FDSN / miniSEED3

https://docs.fdsn.org/projects/miniseed3/
8 stars 3 forks source link

miniseed version number in the header (header field 2) #5

Closed kaestli closed 1 year ago

kaestli commented 2 years ago

We'd recommend to allow for a version indication of both major and minor versions (minor versions indicating those where a file according to the spec of the previous minor is still valid according to the new minor, major versions being not backward-compatible) Reasoning: A typical case for a new minor version would be the the extension of the list of valid payload encodings (header field 5), a process anticipated in the spec and an information relevant for software to check compatibility with a seedlink file. Potential implementations: a) add a new byte for the minor (especially, alongside with proposal/issue #6, the record header would remain unchanged) b) interpret the byte as version x10, allowing 25 majors and up to 10 minors per major.

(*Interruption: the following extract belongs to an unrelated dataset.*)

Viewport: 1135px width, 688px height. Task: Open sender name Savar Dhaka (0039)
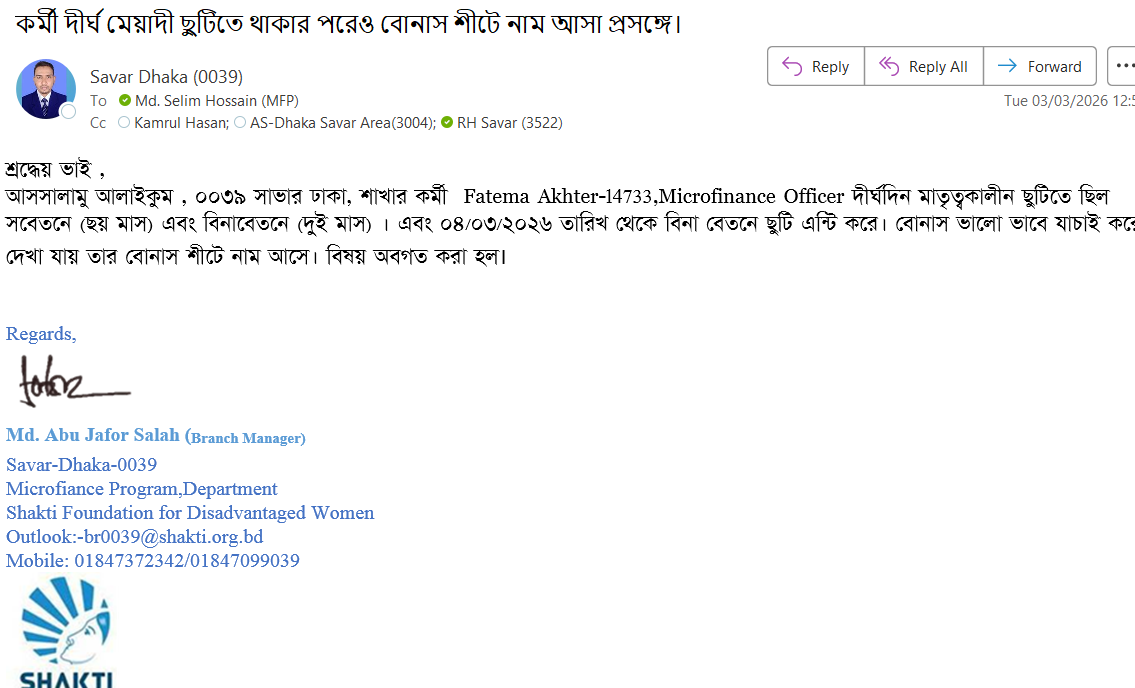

crotwell commented 2 years ago

The docs say:

New data encodings may be added to the format in the future without incrementing the format version.

so adding a new encoding type does not require a change in the version number.

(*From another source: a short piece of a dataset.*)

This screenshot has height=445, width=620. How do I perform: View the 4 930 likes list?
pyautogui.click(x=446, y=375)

My feeling is that the structure proposed is flexible enough, given the json extra headers, that anything that would be accomplished with a "backward-compatible" change can be done without a new version. I would prefer that any change to the fixed header to always be considered "breaking" and simply increment the major version number. The extra headers and payload are effectively designed to allow backwards compatible changes without changing the spec version.

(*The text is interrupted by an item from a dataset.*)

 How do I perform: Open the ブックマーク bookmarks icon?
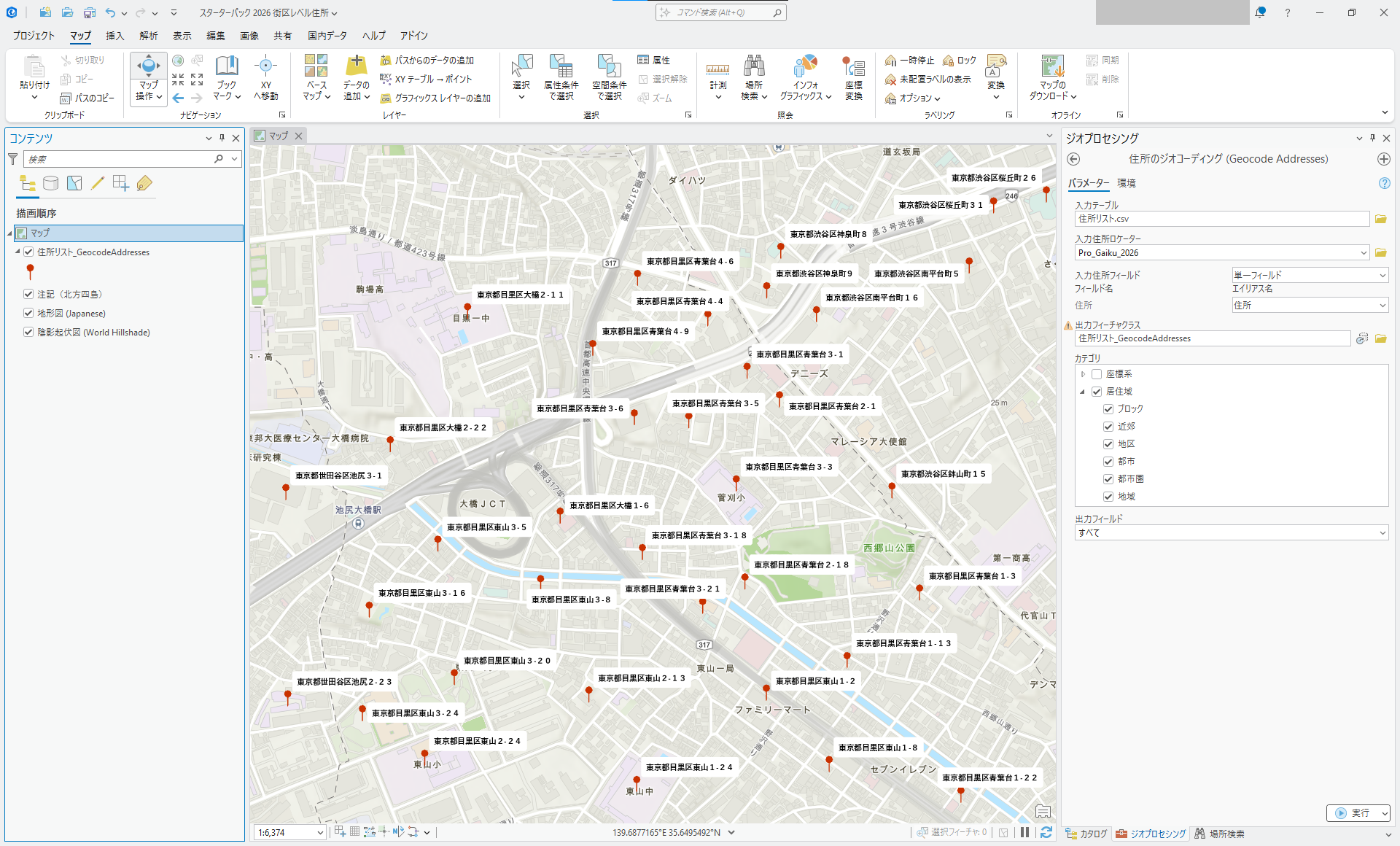(227, 66)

That said, it should be made clear that the specification document itself can be revised in a backwards compatible way, and adding an encoding is a good example of that, as well as fixing typos and adding clarification. In this case, it would be useful to reference both the old and new version of the documentation. Perhaps using a "revision" number or date would be sufficient.

kaestli commented 2 years ago

This statement in the docs nicely display the problem: if business rules allow to add encodings without changing the version number, then the version number cannot tell a software whether it can read the file. it must check the encoding field in addition.

crotwell commented 2 years ago

Yes, so one way to think of this is the version tells you if you can read basic structure of the file and the fixed header, the encoding tells you if you can then read the actual timeseries from the payload. Sometimes you need to do both, but sometimes only the first. And of course even if the list of encodings was fixed, you would still have to check the encoding to know how to parse the timeseries, so incrementing the version actually doesn't help the reader.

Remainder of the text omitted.